2. Blend the sauce: Blend lemongrass, bell peppers, garlic, ginger, brown sugar, and a splash of water until smooth.
3. Fry the base: In a large pan, heat avocado oil and sauté onions until golden. Add turmeric, all-purpose seasoning, chilli, salt, and the chicken stock cube.
4. Cook the sauce: Pour in the blended lemongrass mixture. Simmer for a few minutes until fragrant.
5. Add the chicken: Place the washed chicken into the sauce. Cover and cook gently for 15–20 minutes.
6. Air fry: Remove the chicken pieces and air fry for about 20 minutes until cooked through and lightly browned.
7. Finish: Return the chicken to the sauce, stir gently, and top with fresh herbs.
Serve with rice or noodles, or portion into meal prep containers with vegetables for a quick weekday dinner.

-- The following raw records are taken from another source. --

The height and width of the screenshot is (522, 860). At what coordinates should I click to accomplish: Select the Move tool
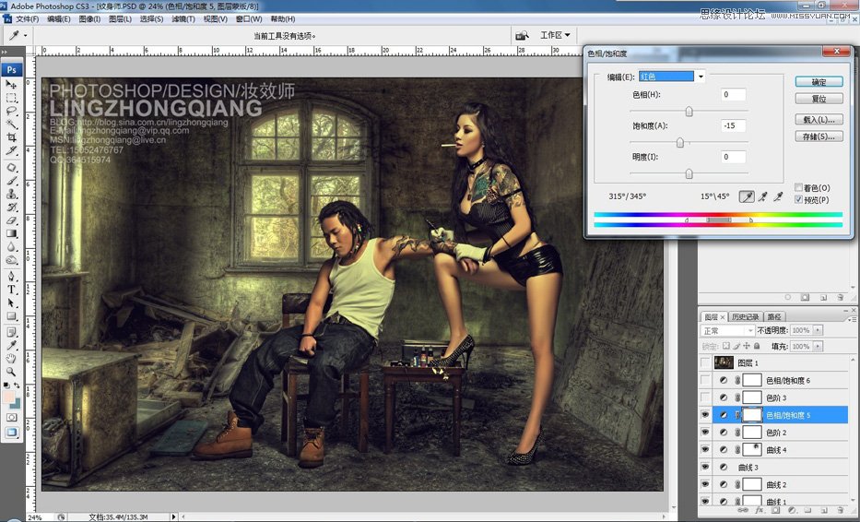pos(12,84)
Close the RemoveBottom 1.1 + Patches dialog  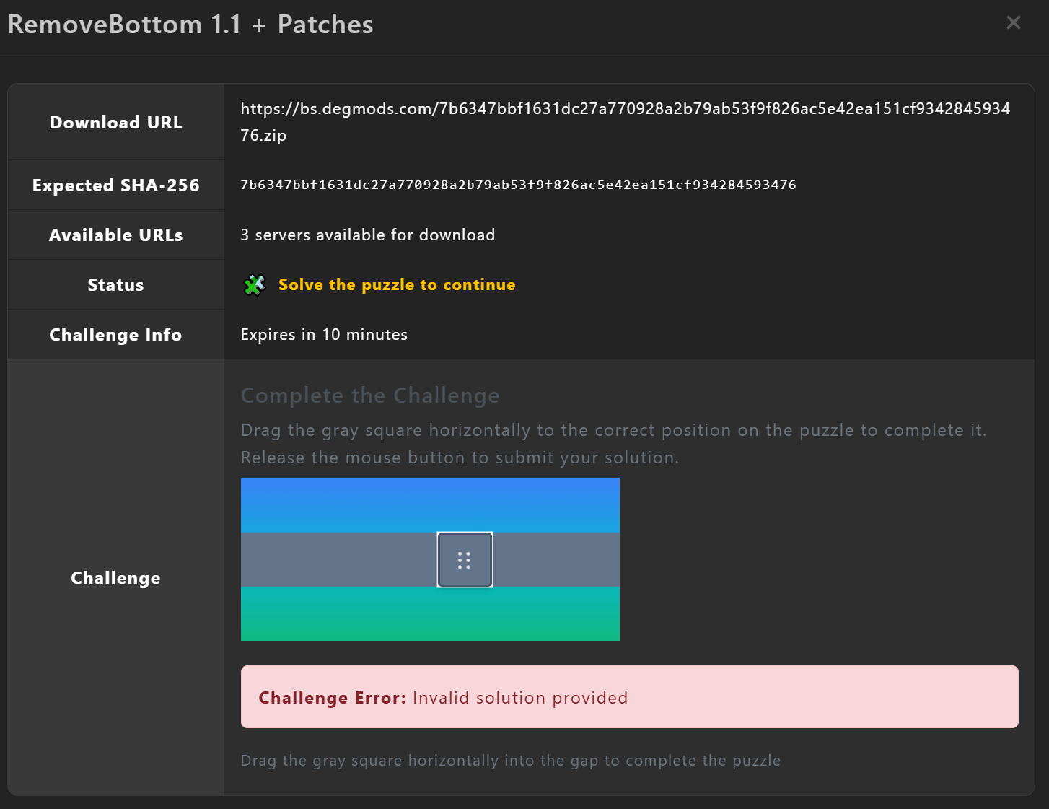(1013, 23)
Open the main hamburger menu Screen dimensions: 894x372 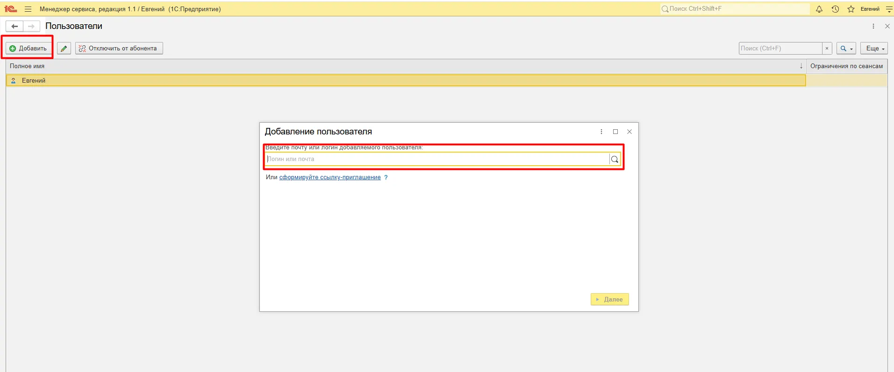coord(28,9)
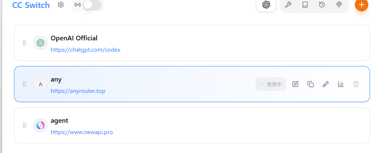Open the history clock icon
The image size is (381, 153).
[322, 5]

3. Mince Sauce (Beef & Pork Mix)
This is your everyday, all-purpose sauce — perfect over rice, pasta, or potatoes. It’s hearty, simple, and packed with flavour.
Ingredients
• 500g steak mince (or a mix of beef and pork mince for best flavour)
• 1 small onion, chopped
• 1 tbsp avocado oil
• 1 tsp all-purpose seasoning
• ½ tsp salt
• ½ tsp black pepper
• ½ tsp chilli flakes
• 1 tsp paprika
• 1 tsp brown sugar
• 1 can (400g) chopped tomatoes
• 1 garlic and ginger cube (or 2 cloves garlic + 1-inch ginger)
• Fresh parsley, to serve
Instructions
1. Heat avocado oil in a Dutch oven or heavy-bottomed pan.

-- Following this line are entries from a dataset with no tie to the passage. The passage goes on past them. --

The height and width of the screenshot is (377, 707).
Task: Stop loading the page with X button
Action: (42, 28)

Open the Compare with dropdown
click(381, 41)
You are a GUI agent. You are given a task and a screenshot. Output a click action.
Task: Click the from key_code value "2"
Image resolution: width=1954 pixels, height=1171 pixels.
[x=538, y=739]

2. Add the chopped onion and cook until translucent.
3. Add the mince and cook until browned.
4. Blend the chopped tomatoes with garlic and ginger, then pour into the pan.
5. Season with all-purpose seasoning, salt, pepper, chilli flakes, paprika, and brown sugar.
6. Stir well, cover, and cook on low heat for 20 minutes.
7. Finish with chopped fresh parsley and portion into containers for meal prep.
This sauce tastes even better the next day — the flavours deepen and mellow, making it perfect for storing and reheating.
Meal prep doesn’t have to be complicated — just pick a few recipes you enjoy and build from there. I usually prep one baked good, one protein-based main, and one sauce or stew each week.
It saves time, reduces stress, and means when the kids are hungry, you can simply heat and eat!!

Yogurt Loaf
Ingredients
- 180 g Plain flour
- 1 tsp baking powder
- ¼ tsp salt
- 120 g Greek yogurt
- 115 g melted butter
- 150 g brown sugar
- 2 eggs
- 1 tsp vanilla extract
- 100 g chocolate chips
Instructions
- Preheat oven to 350°F (175°C). Line a loaf pan with parchment paper.
- In a medium bowl, whisk together flour, baking powder, and salt.
- In another bowl, whisk together Greek yogurt, melted butter, sugar, eggs, and vanilla until smooth.
- Add the dry ingredients to the wet ingredients and stir until just combined — don’t overmix.
- Fold in chocolate chips.
- Pour batter into the prepared loaf pan and sprinkle oats on top if desired.
- Bake for 45–55 minutes, or until a toothpick inserted into the center comes out clean.
- Allow to cool in the pan for 10 minutes, then transfer to a rack to cool completely before slicing.